About £3.5bn in tax-free sales are made to non-EU tourists each year.
The Treasury says the tax relief is costly and vulnerable to fraud.
Under the VAT Retail Export Scheme (VAT RES), international visitors to the UK can reclaim the VAT they pay on goods purchased but not consumed in the UK.
It benefits tourist hotspots like London and Edinburgh, as well as the famous Bicester shopping village in Oxfordshire, which attracts visitors seeking bargains.
But earlier this month the government said it would abolish VAT RES on 31 December, when the Brexit transition period ends, arguing it offered little benefit to many parts of the UK and was inconsistent with international norms.
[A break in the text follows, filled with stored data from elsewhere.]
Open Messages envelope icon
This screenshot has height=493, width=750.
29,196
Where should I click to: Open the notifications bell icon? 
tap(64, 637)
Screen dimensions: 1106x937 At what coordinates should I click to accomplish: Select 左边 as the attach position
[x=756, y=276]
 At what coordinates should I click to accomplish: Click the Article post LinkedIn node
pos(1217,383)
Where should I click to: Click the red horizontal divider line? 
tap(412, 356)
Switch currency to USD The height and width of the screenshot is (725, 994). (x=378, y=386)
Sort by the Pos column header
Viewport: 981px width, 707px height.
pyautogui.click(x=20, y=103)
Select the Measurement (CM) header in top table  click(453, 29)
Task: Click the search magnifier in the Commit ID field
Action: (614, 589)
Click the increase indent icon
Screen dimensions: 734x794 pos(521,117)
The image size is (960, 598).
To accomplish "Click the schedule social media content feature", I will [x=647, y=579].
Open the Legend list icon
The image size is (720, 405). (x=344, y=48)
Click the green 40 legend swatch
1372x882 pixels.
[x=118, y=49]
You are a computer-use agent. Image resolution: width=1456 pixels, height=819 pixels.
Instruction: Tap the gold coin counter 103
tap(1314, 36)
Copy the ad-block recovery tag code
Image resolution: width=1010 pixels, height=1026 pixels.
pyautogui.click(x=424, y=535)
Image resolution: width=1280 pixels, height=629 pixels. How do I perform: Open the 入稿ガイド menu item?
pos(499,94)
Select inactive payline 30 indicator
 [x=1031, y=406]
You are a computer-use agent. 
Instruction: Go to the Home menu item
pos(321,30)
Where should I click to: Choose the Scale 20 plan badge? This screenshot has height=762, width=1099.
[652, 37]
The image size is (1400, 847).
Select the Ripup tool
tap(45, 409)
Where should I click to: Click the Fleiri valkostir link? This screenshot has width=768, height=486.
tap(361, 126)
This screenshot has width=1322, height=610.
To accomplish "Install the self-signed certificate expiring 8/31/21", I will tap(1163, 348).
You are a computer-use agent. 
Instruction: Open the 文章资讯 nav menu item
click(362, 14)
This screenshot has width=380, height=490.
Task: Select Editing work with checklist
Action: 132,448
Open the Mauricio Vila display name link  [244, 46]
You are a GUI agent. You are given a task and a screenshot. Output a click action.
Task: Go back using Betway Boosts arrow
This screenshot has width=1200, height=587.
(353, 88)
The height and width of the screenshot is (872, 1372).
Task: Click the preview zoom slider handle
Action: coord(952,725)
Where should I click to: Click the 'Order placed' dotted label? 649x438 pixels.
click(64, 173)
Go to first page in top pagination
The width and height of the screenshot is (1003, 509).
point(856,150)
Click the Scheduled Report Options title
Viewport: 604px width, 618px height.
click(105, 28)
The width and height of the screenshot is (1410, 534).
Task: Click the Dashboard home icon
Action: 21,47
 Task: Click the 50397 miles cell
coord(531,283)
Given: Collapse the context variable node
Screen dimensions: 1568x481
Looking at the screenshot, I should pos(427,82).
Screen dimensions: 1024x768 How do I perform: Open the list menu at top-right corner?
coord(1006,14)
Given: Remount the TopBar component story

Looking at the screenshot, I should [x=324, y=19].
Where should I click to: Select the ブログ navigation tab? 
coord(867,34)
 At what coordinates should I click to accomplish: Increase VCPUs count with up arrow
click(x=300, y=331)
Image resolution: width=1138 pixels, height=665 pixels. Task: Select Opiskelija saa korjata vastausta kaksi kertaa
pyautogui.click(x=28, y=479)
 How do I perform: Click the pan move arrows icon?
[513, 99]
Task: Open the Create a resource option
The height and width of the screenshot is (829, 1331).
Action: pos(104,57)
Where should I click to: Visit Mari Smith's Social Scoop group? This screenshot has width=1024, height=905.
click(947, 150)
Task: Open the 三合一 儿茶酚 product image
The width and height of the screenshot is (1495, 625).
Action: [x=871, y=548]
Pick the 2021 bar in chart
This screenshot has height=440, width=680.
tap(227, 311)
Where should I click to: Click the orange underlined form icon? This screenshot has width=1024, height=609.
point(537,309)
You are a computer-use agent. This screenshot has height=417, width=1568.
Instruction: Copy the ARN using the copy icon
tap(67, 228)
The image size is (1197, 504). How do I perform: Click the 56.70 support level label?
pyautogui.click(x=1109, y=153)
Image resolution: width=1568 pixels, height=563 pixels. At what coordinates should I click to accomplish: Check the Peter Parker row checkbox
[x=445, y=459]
Critics say the Treasury fears that, under World Trade Organisation rules, the UK would also have had to extend the scheme to EU visitors after the transition period, creating an overwhelming administrative burden on the tax authorities.
The Association of International Retail (AIR), which co-wrote the letter, urged the chancellor to “look again at this devastating decision”.
It warned the UK will become the only European country not to offer VAT-free shopping for international visitors.
This would hurt the tourism, retail and leisure industries at a time when they are “already reeling from the impact of Covid-19”
“Madrid, Milan and Paris are rubbing their hands with glee at this self-inflicted wound,” said AIR boss Paul Barnes.
“If we charge a fifth more for the same goods, international visitors will not hesitate to switch their city breaks to other countries, and the stores and jobs will follow within months.”
According to Visit Britain, international tourists spent £6bn on shopping in the UK in 2018. Of those transactions, £3.5bn were registered as tax free sales, although VAT was only reclaimed on £2.5bn.
‘Tremendous disadvantage’
Thierry Andretta, boss of handbag maker of Mulberry which also signed the letter, accused the government of being “short-sighted”.
“It will destroy the UK’s ability to remain competitive with Continental Europe and… place us at a tremendous disadvantage, not to mention have a material impact on jobs and manufacturing in this sector.”
A Treasury spokesman said: “We’re making use of the end of the transition period to bring our personal duty and tax systems in line with international norms.
“This was subject to a full consultation, and VAT-free shopping is still available because retailers are able to offer it to overseas visitors who purchase items in store and have them sent directly to their home addresses.”